Japan has informed South Korea of a planned radioactive waste survey near the disputed islets in the Sea of Japan, a Japanese Foreign Ministry official said yesterday.
The survey scheduled from late this month to early next month will inspect the effects of radioactive waste in waters near Vladivostok in Russia, the source quoted by Kyodo News Agency said.
Japan gave an advance notice to South Korea, following a proposal that the two nations warn each other of any oceanic research near the group of islets, called Takeshima in Japan and Dokdo in South Korea.
South Korean Foreign Minister Ban Ki-Moon did not indicate the exact area where the survey for radioactive pollution would be conducted, or when Japan plans the mission.
"The Japanese government has recently notified us that it plans to conduct a survey for radioactive pollution in the East Sea [Sea of Japan] at an appropriate time," Ban told reporters.
"It is the clear position of our government that if Japan wants to conduct a maritime survey in our EEZ [Exclusive Economic Zone], it must seek our government's authorization," he said.
The EEZs that both of the two nations claim overlap in the waters near the islets.
Japan's research sites are said to be in the South Korean-claimed zone, the source said.

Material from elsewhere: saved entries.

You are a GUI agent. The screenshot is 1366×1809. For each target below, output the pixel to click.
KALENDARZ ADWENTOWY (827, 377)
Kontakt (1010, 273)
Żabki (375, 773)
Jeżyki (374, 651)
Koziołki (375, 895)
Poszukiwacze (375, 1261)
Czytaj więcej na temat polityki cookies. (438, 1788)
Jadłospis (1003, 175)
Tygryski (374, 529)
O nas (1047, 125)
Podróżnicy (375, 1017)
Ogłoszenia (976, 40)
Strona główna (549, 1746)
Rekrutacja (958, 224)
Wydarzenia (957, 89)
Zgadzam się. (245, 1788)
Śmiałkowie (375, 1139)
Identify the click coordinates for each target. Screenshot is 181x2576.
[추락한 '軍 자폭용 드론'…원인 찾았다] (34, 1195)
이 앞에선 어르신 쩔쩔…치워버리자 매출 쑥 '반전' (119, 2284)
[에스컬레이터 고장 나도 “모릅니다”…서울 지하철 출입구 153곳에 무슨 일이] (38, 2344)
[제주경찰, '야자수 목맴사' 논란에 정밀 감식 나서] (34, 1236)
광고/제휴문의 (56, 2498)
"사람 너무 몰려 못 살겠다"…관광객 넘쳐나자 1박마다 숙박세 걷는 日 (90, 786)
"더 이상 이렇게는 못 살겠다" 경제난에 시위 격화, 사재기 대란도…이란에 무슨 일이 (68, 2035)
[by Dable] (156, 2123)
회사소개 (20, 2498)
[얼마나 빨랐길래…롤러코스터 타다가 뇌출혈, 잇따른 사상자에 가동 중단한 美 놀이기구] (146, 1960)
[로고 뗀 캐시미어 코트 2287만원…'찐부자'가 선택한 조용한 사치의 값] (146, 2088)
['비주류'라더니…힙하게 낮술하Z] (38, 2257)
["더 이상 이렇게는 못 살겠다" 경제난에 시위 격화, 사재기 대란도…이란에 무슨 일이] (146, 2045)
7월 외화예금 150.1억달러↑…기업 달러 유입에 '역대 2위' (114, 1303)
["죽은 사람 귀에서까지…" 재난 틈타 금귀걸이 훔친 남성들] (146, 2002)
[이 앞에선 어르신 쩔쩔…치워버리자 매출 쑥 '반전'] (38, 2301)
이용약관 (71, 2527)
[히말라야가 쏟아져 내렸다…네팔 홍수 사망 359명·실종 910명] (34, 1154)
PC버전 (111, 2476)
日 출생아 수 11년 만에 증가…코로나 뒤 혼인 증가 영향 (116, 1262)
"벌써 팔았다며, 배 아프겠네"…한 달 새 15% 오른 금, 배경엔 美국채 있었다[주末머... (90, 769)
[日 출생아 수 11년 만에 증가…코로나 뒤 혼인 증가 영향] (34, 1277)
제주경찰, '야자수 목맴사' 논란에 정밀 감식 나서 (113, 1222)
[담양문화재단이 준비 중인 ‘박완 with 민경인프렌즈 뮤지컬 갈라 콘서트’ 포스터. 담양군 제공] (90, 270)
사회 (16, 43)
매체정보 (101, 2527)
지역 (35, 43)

South Korea, Japan, Russia and the International Atomic Energy Agency conducted a joint survey in 1994 to find abnormalities caused by the waste. But Tokyo and Seoul have continued with similar surveys every year. South Korea's Yonhap new agency said that from the 1950s to the 1990s, the Soviet Union and then Russia dumped nuclear waste in waters off of Vladivostock.
The two nations resumed bilateral discussions on the exclusive economic zone in early June, when South Korea rejected Japan's proposal to give advance notice for the survey. Seoul conducted a maritime survey last month in the zone claimed by the Japanese despite Tokyo's strong protest.
South Korean Foreign Minister Ban Ki Moon is expected to meet Japanese Foreign Minister Taro Aso next week.
The two officials are to mainly discuss North Korea's recent missile launches, but they also plan to talk about ways to improve deteriorating bilateral relations.
The two countries have seen their ties strained over the past year over the island dispute. Some analysts have said the row has affected Seoul and Tokyo's efforts to bring North Korea back to talks aimed at ending Pyongyang's nuclear weapons program.
Japan's top government spokesman said Japan had the right to do surveys near the islands.